§ EXERCISE OBJECTIVE
Copy out every line below without alteration.

(Dataset entries)

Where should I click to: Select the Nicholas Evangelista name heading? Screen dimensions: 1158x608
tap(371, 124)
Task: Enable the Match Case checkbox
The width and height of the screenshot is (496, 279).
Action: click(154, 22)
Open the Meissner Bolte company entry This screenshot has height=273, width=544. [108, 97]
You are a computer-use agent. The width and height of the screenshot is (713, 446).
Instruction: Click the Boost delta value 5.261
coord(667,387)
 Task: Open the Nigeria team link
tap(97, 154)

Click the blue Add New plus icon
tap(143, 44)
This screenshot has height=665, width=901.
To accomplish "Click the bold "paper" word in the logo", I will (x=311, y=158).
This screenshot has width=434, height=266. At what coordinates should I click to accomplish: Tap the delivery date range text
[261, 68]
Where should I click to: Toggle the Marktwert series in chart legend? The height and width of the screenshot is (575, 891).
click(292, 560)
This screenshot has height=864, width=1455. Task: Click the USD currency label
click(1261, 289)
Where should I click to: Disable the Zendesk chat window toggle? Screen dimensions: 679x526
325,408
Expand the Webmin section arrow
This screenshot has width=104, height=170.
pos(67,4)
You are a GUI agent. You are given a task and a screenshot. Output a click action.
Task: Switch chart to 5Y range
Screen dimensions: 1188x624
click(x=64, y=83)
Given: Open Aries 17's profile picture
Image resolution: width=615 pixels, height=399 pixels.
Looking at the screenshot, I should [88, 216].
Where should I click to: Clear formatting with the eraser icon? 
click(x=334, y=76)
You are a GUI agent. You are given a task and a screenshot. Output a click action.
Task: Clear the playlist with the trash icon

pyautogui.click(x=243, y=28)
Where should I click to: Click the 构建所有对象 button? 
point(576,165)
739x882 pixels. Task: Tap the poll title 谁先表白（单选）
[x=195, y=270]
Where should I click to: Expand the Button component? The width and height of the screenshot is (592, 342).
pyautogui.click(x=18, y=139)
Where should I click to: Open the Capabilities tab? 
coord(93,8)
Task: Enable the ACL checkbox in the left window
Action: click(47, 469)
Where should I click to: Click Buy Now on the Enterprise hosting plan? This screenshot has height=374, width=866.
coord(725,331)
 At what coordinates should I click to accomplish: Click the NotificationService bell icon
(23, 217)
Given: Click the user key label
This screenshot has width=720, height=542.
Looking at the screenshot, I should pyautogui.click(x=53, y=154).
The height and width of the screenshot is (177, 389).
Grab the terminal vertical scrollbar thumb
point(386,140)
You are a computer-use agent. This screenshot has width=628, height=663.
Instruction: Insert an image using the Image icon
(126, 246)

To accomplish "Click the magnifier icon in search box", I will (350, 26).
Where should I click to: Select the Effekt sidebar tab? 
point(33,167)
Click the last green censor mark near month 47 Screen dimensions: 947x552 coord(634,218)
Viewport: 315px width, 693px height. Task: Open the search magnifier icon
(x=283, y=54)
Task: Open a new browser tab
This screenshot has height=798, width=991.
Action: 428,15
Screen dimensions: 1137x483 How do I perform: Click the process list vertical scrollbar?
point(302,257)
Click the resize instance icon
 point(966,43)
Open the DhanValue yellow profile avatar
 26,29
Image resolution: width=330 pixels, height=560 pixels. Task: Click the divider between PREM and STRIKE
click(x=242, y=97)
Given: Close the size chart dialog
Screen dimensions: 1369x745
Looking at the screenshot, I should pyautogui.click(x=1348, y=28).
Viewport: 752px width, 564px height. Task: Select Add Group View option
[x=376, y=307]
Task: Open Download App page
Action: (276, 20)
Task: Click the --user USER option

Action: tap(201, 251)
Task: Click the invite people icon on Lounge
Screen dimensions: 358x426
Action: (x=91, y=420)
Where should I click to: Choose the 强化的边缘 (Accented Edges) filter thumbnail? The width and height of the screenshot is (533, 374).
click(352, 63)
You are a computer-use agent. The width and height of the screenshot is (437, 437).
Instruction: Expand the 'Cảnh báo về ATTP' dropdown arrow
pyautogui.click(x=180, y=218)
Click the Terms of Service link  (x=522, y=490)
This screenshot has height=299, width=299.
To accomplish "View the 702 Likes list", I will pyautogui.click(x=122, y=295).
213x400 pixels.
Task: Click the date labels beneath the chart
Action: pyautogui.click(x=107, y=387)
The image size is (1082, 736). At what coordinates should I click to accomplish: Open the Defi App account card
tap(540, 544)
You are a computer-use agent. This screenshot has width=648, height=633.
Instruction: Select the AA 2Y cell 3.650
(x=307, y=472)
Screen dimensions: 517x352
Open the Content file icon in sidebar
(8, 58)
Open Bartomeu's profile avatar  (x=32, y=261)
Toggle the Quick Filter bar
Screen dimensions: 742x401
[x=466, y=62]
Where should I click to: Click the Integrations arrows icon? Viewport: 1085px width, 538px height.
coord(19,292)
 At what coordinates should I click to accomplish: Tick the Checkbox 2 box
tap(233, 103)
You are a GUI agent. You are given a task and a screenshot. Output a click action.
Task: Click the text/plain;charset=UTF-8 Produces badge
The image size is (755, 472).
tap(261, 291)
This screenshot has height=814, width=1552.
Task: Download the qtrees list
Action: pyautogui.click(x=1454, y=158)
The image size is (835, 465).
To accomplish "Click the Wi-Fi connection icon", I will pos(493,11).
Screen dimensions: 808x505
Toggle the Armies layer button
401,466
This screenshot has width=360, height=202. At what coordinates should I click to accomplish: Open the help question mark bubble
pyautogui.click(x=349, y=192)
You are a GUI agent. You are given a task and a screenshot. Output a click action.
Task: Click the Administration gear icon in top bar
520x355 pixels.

§ EXPECTED ANSWER
Where should I click to: Select the Nicholas Evangelista name heading? Screen dimensions: 1158x608
tap(371, 124)
Task: Enable the Match Case checkbox
The width and height of the screenshot is (496, 279).
Action: click(154, 22)
Open the Meissner Bolte company entry This screenshot has height=273, width=544. [108, 97]
You are a computer-use agent. The width and height of the screenshot is (713, 446).
Instruction: Click the Boost delta value 5.261
coord(667,387)
 Task: Open the Nigeria team link
tap(97, 154)

Click the blue Add New plus icon
tap(143, 44)
This screenshot has height=665, width=901.
To accomplish "Click the bold "paper" word in the logo", I will (x=311, y=158).
This screenshot has width=434, height=266. At what coordinates should I click to accomplish: Tap the delivery date range text
[261, 68]
Where should I click to: Toggle the Marktwert series in chart legend? The height and width of the screenshot is (575, 891).
click(292, 560)
This screenshot has height=864, width=1455. Task: Click the USD currency label
click(1261, 289)
Where should I click to: Disable the Zendesk chat window toggle? Screen dimensions: 679x526
325,408
Expand the Webmin section arrow
This screenshot has width=104, height=170.
pos(67,4)
You are a GUI agent. You are given a task and a screenshot. Output a click action.
Task: Switch chart to 5Y range
Screen dimensions: 1188x624
click(x=64, y=83)
Given: Open Aries 17's profile picture
Image resolution: width=615 pixels, height=399 pixels.
Looking at the screenshot, I should [88, 216].
Where should I click to: Clear formatting with the eraser icon? 
click(x=334, y=76)
You are a GUI agent. You are given a task and a screenshot. Output a click action.
Task: Clear the playlist with the trash icon

pyautogui.click(x=243, y=28)
Where should I click to: Click the 构建所有对象 button? 
point(576,165)
739x882 pixels. Task: Tap the poll title 谁先表白（单选）
[x=195, y=270]
Where should I click to: Expand the Button component? The width and height of the screenshot is (592, 342).
pyautogui.click(x=18, y=139)
Where should I click to: Open the Capabilities tab? 
coord(93,8)
Task: Enable the ACL checkbox in the left window
Action: click(47, 469)
Where should I click to: Click Buy Now on the Enterprise hosting plan? This screenshot has height=374, width=866.
coord(725,331)
 At what coordinates should I click to accomplish: Click the NotificationService bell icon
(23, 217)
Given: Click the user key label
This screenshot has width=720, height=542.
Looking at the screenshot, I should pyautogui.click(x=53, y=154).
The height and width of the screenshot is (177, 389).
Grab the terminal vertical scrollbar thumb
point(386,140)
You are a computer-use agent. This screenshot has width=628, height=663.
Instruction: Insert an image using the Image icon
(126, 246)

To accomplish "Click the magnifier icon in search box", I will (350, 26).
Where should I click to: Select the Effekt sidebar tab? 
point(33,167)
Click the last green censor mark near month 47 Screen dimensions: 947x552 coord(634,218)
Viewport: 315px width, 693px height. Task: Open the search magnifier icon
(x=283, y=54)
Task: Open a new browser tab
This screenshot has height=798, width=991.
Action: 428,15
Screen dimensions: 1137x483 How do I perform: Click the process list vertical scrollbar?
point(302,257)
Click the resize instance icon
 point(966,43)
Open the DhanValue yellow profile avatar
 26,29
Image resolution: width=330 pixels, height=560 pixels. Task: Click the divider between PREM and STRIKE
click(x=242, y=97)
Given: Close the size chart dialog
Screen dimensions: 1369x745
Looking at the screenshot, I should pyautogui.click(x=1348, y=28).
Viewport: 752px width, 564px height. Task: Select Add Group View option
[x=376, y=307]
Task: Open Download App page
Action: (276, 20)
Task: Click the --user USER option

Action: tap(201, 251)
Task: Click the invite people icon on Lounge
Screen dimensions: 358x426
Action: (x=91, y=420)
Where should I click to: Choose the 强化的边缘 (Accented Edges) filter thumbnail? The width and height of the screenshot is (533, 374).
click(352, 63)
You are a computer-use agent. The width and height of the screenshot is (437, 437).
Instruction: Expand the 'Cảnh báo về ATTP' dropdown arrow
pyautogui.click(x=180, y=218)
Click the Terms of Service link  (x=522, y=490)
This screenshot has height=299, width=299.
To accomplish "View the 702 Likes list", I will pyautogui.click(x=122, y=295).
213x400 pixels.
Task: Click the date labels beneath the chart
Action: pyautogui.click(x=107, y=387)
The image size is (1082, 736). At what coordinates should I click to accomplish: Open the Defi App account card
tap(540, 544)
You are a computer-use agent. This screenshot has width=648, height=633.
Instruction: Select the AA 2Y cell 3.650
(x=307, y=472)
Screen dimensions: 517x352
Open the Content file icon in sidebar
(8, 58)
Open Bartomeu's profile avatar  (x=32, y=261)
Toggle the Quick Filter bar
Screen dimensions: 742x401
[x=466, y=62]
Where should I click to: Click the Integrations arrows icon? Viewport: 1085px width, 538px height.
coord(19,292)
 At what coordinates should I click to accomplish: Tick the Checkbox 2 box
tap(233, 103)
You are a GUI agent. You are given a task and a screenshot. Output a click action.
Task: Click the text/plain;charset=UTF-8 Produces badge
The image size is (755, 472).
tap(261, 291)
This screenshot has height=814, width=1552.
Task: Download the qtrees list
Action: pyautogui.click(x=1454, y=158)
The image size is (835, 465).
To accomplish "Click the Wi-Fi connection icon", I will pos(493,11).
Screen dimensions: 808x505
Toggle the Armies layer button
401,466
This screenshot has width=360, height=202. At what coordinates should I click to accomplish: Open the help question mark bubble
pyautogui.click(x=349, y=192)
You are a GUI agent. You are given a task and a screenshot. Output a click action.
Task: Click the Administration gear icon in top bar
520x355 pixels.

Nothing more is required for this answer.